Using arp, you can in fact determine the MAC address of. Type arp -a without the quotation marks at the command prompt and press the Enter key. In Windows, Linux and other operating systems, the command line utility arp shows this information. and Jython 2. First get the broadcast address of your LAN (you can find that out using: ifconfig Then ping that address in order to refresh the ARP table of the system. If you want to put a little more effort in, and parse more data out, I recommend using the -online argument to the ip command, which will let you treat every line as a new device: $ ip -o linkġ: lo: mtu 16436 qdisc noqueue \ link/loopback 00:00:00:00:00:00 brd 00:00:00:00:00:00Ģ: eth0: mtu 1500 qdisc pfifo_fast qlen 1000\ link/ether 00:0c:29:30:21:48 brd ff:ff:ff:ff:ff:ffģ: eth1: mtu 1500 qdisc pfifo_fast qlen 1000\ link/ether 00:0c:29:30:21:52 brd ff:ff:ff:ff:ff:ffĤ: tun0: mtu 1500 qdisc pfifo_fast qlen 100\ link/ĥ: sit0: mtu 1480 qdisc noop \ link/sit 0.0.0.0 brd 0.0.0. Open a command-line window on any network-attached computer. Get MAC addresses of remote hosts and local interfaces.
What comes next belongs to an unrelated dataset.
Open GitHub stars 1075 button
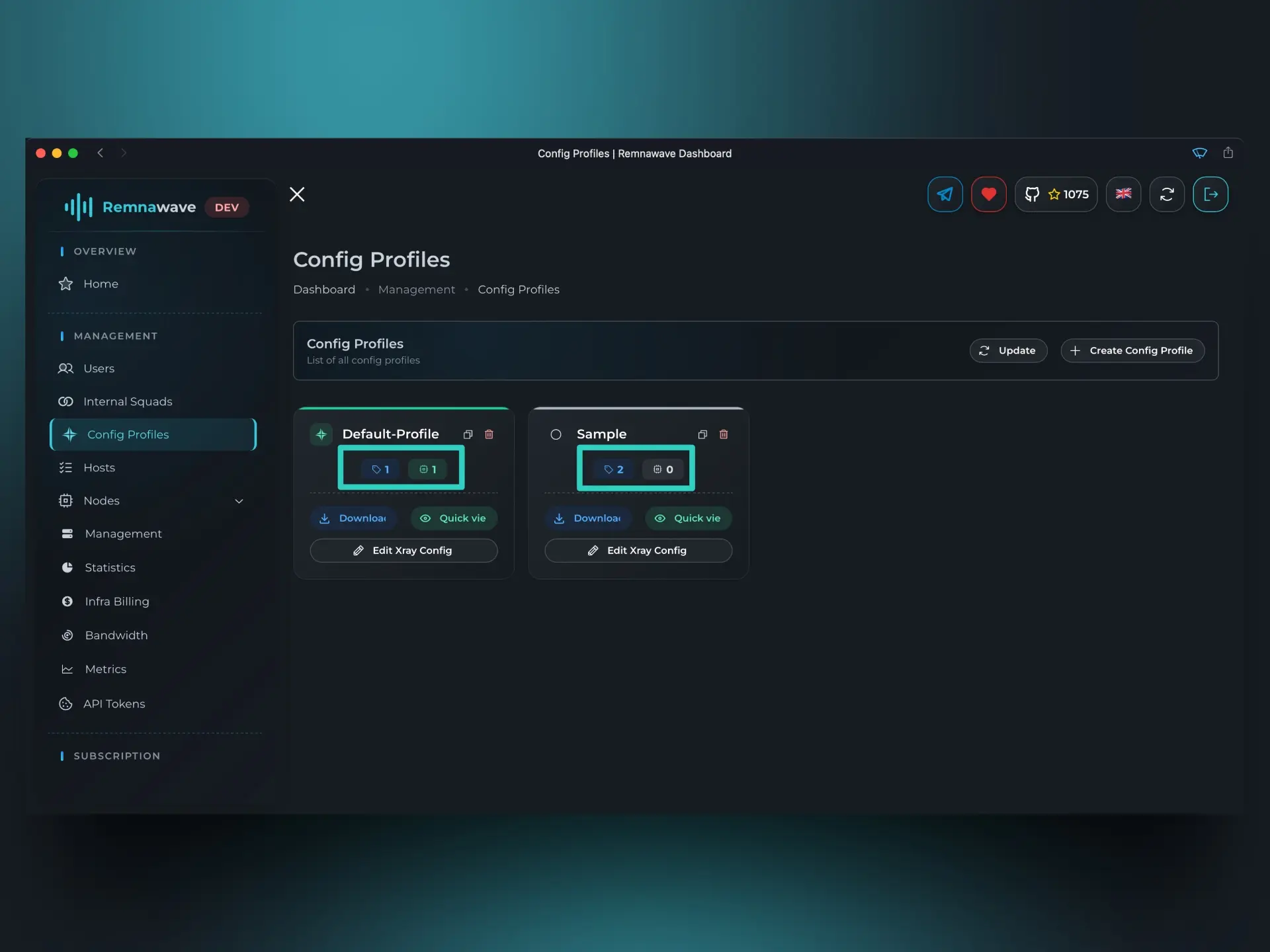1270x952 pixels. tap(1056, 194)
You can trivially get the mac address from this output with awk: $ ip link show eth0 | awk '/ether/ ' The command displays a list of network adapters or equivalent devices and their MAC.


I like using /sbin/ip for these kind of tasks, because it is far easier to parse: $ ip link show eth0Ģ: eth0: mtu 1500 qdisc pfifo_fast qlen 1000 In the Command Prompt window type getmac /v /fo list and then press Enter.